The need to think abstractly makes programming difficult, especially for normal people. To make programming more concrete I propose to represent programs as data structures reifying their execution. Programming shifts from editing textual abstractions to direct inspection and manipulation of concrete executions. Reified execution also helps ground abstraction through a new testing mechanism: interventions. An intervention tests and overrides behavior at a specific point within a reified execution, replacing hand-coded tests and mocks. Intervention points are stable because programs are edited structurally, not textually. Interventions also provide scaffolding that assists program development through refactoring-like steps of gradual abstraction.

Update Here is the video I submitted to LIVE’17.

Chatterbase

Interesting code-essay from Joe Edelman: Chatterbase. I see this as a reply to my Transcript proposal (now Chorus). It is gratifying to get this kind of feedback. This is how we make progress – it is what academics mean when they talk about how research is a “conversation” – people’s work triggers others to contradict/extend it in a virtuous cycle of progress. While I have many issues with how academic computer science works, this is one piece of wisdom we shouldn’t ignore.
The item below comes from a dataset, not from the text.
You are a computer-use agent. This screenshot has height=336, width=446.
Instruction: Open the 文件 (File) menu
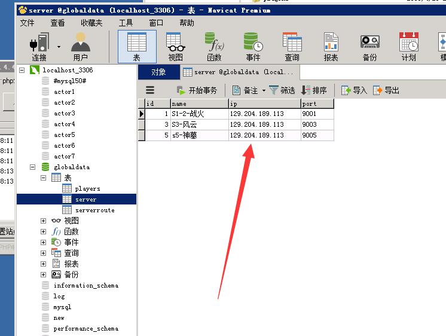click(x=27, y=23)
Joe’s declarative social appears to be essentially what I call social datatypes, but his soft automation attempts to go beyond the fairly rigid workflow envisioned in Chorus. As with Joe’s previous work he is deeply concerned with the humanism of social media – making it suit the way people naturally function rather than the other way around. I take his point, and would like to make Chorus work as informally as possible.

Joe makes the intriguing suggestion that out-of-band communication like email, chat, or even voice should suffice to satisfy obligations in the workflow. It is interesting to think about how that could be done. Here is a speculation: many current attempts at AI chatbots will fail to work beyond the most generic conversations because they have insufficient knowledge of the subject at hand. Perhaps the declarative scripts that Joe and I envision could supply the needed formal description.

I’m hoping this is the start of a little mini-field of people working on Socially-facilitating Software. Maybe someday we can hold a workshop. But in the meantime, in the spirit of encouraging the sort of conversation I spoke of above, I’ve add a “See also” section to the Chorus website.

 

I scare myself

I’m afraid the only way to realize the Transcript vision of end-user programming is to start a company. I did that once. After many years of toil and tears I was incredibly lucky to exit successfully and I swore then I would never put myself through that again. I would much prefer to have an open-source project delivering an excellent end-user experience while also continuing to research and innovate, working with interesting people on a humane schedule. As far as I can tell that has never happened.

Building a high-quality end-user product requires a lot of hard work that is not appealing to open-source contributors. They want to work on what they know and use – programming tools and libraries. Academic researchers want to play with cool new ideas. You need to pay professionals to do the hard design, engineering and support work required to deliver a product. You need to have revenue to pay those professionals. Unless I can find some benevolent sugar daddy I am afraid I may eventually need to start a company.

Does anyone know of open-source or academic projects that have built an innovative end-user product? Note: for end-users, not for programmers. Also note: innovative, not a clone of an existing commercial project. I’d love to see a successful example.